Document text
Very interesting! A few points come to mind:
— Low podcast attribution: The fact that the podcast didn't jump out in HDY data & then explain all the "dark" direct traffic seems quite notable, and the folks pushing podcasts + social for e.g. IMO confuse the medium for the message. CW etc use podcasts+social to push a very distinct narrative and then convert people who buy on narrative. If you 'do a podcast' but don't have that kind of message *or* that kind of extremely online market to meme (i.e. other marketers) then you're outta luck in that playbook, and I'm not sure they'd have much more to offer. In this case, it might be interesting to try and plug a podcast-only offer to send folks to a specific page and see if anyone bites as a test of prospect engagement.
— High trade show attribution: The fact trade shows conversely *does* stand out is pretty interesting -- I was surprised by that. Given the effort + expense that goes into trade shows, I wonder if that makes HDY info worthwhile, at least for a period.
— Organic search: This still remains a black box IMO, and on the organic search side I find "organic" as a grouping pretty meaningless when it's brand + SEO, and it'd be interesting to see how much organic search traffic went to non-brand-SERP pages & what GSC looks like for brand search.

Task requirements
In the comment on marketing attribution, which channel does the writer find surprising because it stands out?

Data section
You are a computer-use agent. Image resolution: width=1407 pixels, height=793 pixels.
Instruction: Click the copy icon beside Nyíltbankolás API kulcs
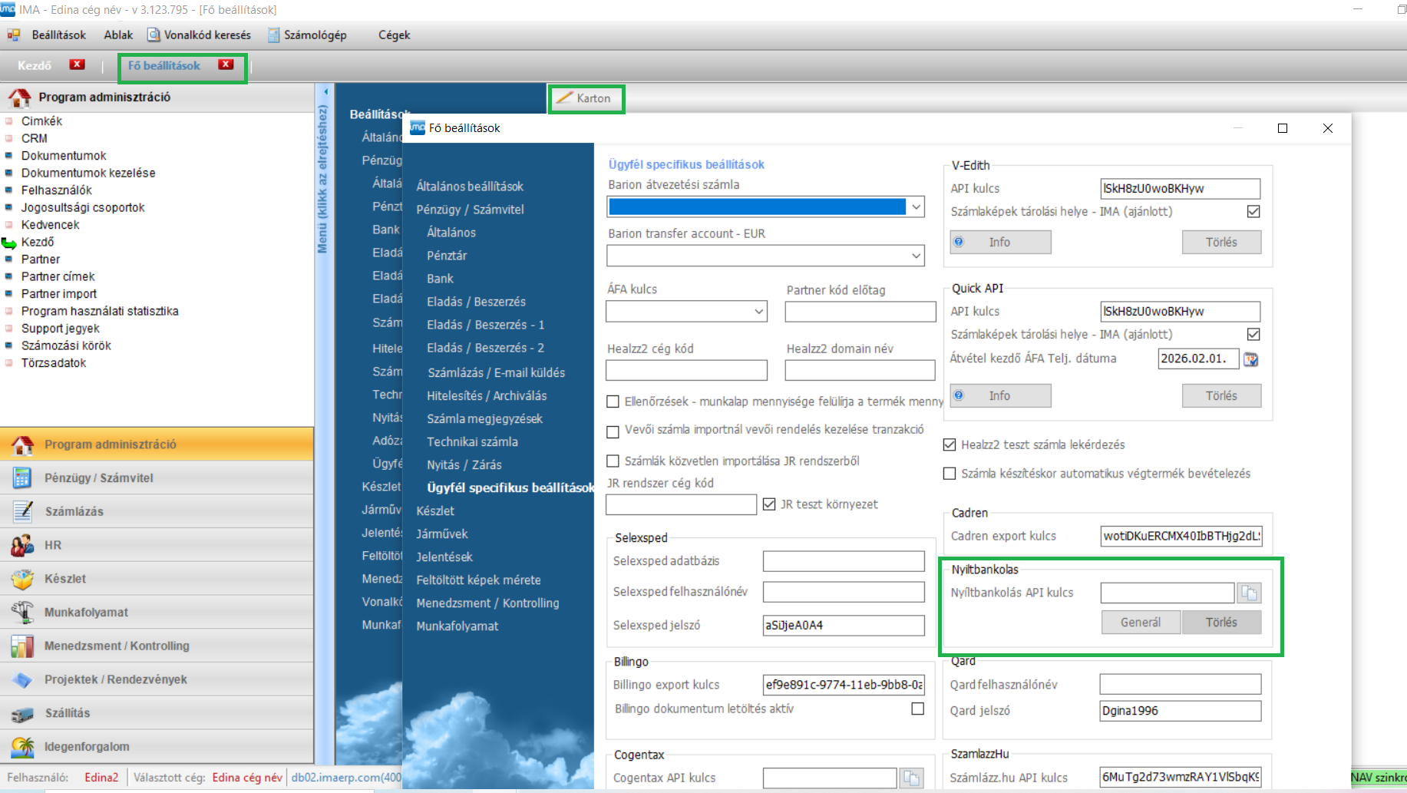point(1249,593)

Response below
Trade shows.